■ **課題 a**
香住へのドライブを扱う本文に名前が出てくる道路と街道を、すべて書き出せ。

■ **本文**
########################################

今年の冬は寒さがこたえましたが、待ち遠しかった春がいざ近づくと、
冬が名残惜しくなってきました。そこで今回は、最後の冬の味を求めて
日本海の香住へドライブします。そう、カニに向けて、出発!



播但連絡道路


「生野書院(郷土資料館)」


兵庫県生野町「生野街道」


つららが並ぶ「生野街道」


「史跡・生野銀山の内部」

 

     生野銀山の地図はこちら>


「生野街道」の誕生

大阪から中国自動車道を西へ、福崎から番組初の播但連絡道路へ入り、
北へ向かっています。この播但連絡道路は姫路から和田山までで、
日本海へは抜けていません。香住方面へは、舞鶴自動車道を北上し、
福知山から西へ向かうルートもありますが、こちらも高速道路は
途中までです。

播但連絡道路をさらに北へ走り、「佐渡の金山、生野の銀山」で
有名な兵庫県生野町に到着。生野インターから5分ほどの、
「生野書院」にやって来ました。
ここでは、銀山を中心に生野の歴史が学べます。

########################################

■ **課題 b**
エントリの先頭から「center [1620, 16].」を含む行まで、両端の行も含めてすべてそのまま出力せよ。

########################################

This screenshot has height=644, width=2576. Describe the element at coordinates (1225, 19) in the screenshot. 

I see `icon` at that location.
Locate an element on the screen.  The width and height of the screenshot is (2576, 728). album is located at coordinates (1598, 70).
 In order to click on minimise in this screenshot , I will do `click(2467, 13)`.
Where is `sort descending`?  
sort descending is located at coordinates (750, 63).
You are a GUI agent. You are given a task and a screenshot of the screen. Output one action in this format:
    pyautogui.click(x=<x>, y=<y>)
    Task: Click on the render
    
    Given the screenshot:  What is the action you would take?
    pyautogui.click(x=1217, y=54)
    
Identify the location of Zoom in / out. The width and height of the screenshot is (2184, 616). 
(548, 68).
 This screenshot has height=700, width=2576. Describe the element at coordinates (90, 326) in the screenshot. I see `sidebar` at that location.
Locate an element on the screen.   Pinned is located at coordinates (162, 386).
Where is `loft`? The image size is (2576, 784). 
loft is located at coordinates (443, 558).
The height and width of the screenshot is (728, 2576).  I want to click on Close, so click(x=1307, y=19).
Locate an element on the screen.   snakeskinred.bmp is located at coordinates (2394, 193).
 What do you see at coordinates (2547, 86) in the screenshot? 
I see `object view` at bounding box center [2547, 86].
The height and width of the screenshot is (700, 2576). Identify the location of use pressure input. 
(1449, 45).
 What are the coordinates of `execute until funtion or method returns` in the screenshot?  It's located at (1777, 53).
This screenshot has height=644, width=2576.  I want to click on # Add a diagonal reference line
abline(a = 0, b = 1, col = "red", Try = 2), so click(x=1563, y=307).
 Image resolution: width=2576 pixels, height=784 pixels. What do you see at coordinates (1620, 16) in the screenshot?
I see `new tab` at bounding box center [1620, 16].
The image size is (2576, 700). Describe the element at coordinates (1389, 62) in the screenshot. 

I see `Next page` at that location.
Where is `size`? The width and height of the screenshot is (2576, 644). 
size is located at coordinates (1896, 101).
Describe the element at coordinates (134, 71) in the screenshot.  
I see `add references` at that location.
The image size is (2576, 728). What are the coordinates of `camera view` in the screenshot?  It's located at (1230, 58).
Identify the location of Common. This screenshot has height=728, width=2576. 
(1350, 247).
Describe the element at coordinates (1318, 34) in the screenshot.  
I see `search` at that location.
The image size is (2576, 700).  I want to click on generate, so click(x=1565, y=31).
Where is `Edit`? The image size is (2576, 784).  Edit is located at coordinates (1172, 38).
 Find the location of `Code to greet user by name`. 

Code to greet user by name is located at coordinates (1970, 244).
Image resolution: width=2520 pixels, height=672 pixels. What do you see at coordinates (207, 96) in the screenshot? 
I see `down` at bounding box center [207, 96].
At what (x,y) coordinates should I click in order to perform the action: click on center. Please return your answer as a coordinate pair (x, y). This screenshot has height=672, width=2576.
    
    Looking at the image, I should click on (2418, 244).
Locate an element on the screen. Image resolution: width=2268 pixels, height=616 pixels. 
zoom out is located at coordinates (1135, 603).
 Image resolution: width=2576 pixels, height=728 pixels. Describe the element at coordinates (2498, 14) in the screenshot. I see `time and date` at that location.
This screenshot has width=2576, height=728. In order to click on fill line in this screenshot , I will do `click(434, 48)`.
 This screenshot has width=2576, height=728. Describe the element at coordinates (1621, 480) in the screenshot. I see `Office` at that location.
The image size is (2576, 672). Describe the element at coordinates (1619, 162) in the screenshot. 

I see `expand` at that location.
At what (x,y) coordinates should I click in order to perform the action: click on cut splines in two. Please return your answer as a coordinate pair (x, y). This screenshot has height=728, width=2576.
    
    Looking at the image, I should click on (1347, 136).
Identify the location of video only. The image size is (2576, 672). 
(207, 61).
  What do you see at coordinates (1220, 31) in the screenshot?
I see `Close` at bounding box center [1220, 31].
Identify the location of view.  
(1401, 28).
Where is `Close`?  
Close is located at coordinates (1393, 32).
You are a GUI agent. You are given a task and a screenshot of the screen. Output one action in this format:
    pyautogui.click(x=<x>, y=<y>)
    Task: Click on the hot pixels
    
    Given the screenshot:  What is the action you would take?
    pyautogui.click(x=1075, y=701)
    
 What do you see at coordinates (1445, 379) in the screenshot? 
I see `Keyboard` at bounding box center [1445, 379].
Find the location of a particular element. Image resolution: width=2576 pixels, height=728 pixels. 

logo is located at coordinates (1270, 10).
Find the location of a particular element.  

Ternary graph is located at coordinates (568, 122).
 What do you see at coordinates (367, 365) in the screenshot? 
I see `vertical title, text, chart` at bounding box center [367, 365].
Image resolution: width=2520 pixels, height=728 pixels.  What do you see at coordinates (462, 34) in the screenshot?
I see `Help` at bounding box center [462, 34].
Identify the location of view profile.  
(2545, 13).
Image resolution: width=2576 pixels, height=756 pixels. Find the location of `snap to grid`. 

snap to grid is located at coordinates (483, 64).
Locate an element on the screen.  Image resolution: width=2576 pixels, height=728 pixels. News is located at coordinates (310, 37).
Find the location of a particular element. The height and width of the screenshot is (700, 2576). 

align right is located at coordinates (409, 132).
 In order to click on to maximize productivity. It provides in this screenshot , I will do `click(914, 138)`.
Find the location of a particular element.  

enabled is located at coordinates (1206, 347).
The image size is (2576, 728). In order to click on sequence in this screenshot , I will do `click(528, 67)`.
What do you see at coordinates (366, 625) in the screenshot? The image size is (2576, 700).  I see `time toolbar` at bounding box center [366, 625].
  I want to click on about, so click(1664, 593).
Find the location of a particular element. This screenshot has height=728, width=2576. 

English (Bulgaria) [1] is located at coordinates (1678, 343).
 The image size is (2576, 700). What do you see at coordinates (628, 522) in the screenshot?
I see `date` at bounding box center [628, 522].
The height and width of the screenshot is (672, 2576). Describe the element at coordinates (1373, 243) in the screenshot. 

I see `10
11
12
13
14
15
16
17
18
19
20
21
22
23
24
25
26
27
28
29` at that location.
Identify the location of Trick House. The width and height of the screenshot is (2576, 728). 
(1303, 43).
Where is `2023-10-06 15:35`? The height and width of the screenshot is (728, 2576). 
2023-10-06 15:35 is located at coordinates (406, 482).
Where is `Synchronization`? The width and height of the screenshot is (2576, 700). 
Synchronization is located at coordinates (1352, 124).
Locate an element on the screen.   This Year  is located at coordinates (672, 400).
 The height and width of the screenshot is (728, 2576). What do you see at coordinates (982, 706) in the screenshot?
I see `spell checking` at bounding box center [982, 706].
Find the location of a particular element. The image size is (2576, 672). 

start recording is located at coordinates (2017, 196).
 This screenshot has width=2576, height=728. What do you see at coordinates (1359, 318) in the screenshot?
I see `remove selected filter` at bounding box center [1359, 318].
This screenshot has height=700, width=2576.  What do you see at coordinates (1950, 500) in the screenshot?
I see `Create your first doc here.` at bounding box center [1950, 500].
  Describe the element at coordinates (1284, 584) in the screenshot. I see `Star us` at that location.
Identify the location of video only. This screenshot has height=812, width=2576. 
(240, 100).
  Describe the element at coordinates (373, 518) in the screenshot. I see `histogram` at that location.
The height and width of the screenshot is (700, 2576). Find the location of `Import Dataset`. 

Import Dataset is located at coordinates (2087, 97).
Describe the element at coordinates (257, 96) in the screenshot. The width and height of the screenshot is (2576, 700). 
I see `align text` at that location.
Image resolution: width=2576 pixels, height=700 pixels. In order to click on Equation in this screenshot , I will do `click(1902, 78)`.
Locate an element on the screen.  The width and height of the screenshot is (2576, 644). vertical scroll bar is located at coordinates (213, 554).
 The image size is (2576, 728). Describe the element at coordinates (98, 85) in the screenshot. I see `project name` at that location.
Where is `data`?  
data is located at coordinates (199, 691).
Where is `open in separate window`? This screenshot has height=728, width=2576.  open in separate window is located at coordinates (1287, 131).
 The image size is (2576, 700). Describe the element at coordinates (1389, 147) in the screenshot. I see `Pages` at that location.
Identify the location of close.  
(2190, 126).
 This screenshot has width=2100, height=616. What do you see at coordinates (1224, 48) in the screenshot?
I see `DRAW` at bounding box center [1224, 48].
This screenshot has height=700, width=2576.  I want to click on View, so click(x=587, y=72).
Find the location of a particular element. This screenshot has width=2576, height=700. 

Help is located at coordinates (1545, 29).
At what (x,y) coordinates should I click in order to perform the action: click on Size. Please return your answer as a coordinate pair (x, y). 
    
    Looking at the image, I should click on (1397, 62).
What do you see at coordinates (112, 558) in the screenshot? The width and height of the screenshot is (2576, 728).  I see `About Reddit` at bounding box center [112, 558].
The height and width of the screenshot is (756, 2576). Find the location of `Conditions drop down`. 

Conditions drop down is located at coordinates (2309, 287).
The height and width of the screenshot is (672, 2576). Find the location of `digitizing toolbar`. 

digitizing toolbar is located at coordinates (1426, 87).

########################################

■ **解答 a**
播但連絡道路
生野街道
中国自動車道
舞鶴自動車道

■ **解答 b**
This screenshot has height=644, width=2576. Describe the element at coordinates (1225, 19) in the screenshot. 

I see `icon` at that location.
Locate an element on the screen.  The width and height of the screenshot is (2576, 728). album is located at coordinates (1598, 70).
 In order to click on minimise in this screenshot , I will do `click(2467, 13)`.
Where is `sort descending`?  
sort descending is located at coordinates (750, 63).
You are a GUI agent. You are given a task and a screenshot of the screen. Output one action in this format:
    pyautogui.click(x=<x>, y=<y>)
    Task: Click on the render
    
    Given the screenshot:  What is the action you would take?
    pyautogui.click(x=1217, y=54)
    
Identify the location of Zoom in / out. The width and height of the screenshot is (2184, 616). 
(548, 68).
 This screenshot has height=700, width=2576. Describe the element at coordinates (90, 326) in the screenshot. I see `sidebar` at that location.
Locate an element on the screen.   Pinned is located at coordinates (162, 386).
Where is `loft`? The image size is (2576, 784). 
loft is located at coordinates (443, 558).
The height and width of the screenshot is (728, 2576).  I want to click on Close, so click(x=1307, y=19).
Locate an element on the screen.   snakeskinred.bmp is located at coordinates (2394, 193).
 What do you see at coordinates (2547, 86) in the screenshot? 
I see `object view` at bounding box center [2547, 86].
The height and width of the screenshot is (700, 2576). Identify the location of use pressure input. 
(1449, 45).
 What are the coordinates of `execute until funtion or method returns` in the screenshot?  It's located at (1777, 53).
This screenshot has height=644, width=2576.  I want to click on # Add a diagonal reference line
abline(a = 0, b = 1, col = "red", Try = 2), so click(x=1563, y=307).
 Image resolution: width=2576 pixels, height=784 pixels. What do you see at coordinates (1620, 16) in the screenshot?
I see `new tab` at bounding box center [1620, 16].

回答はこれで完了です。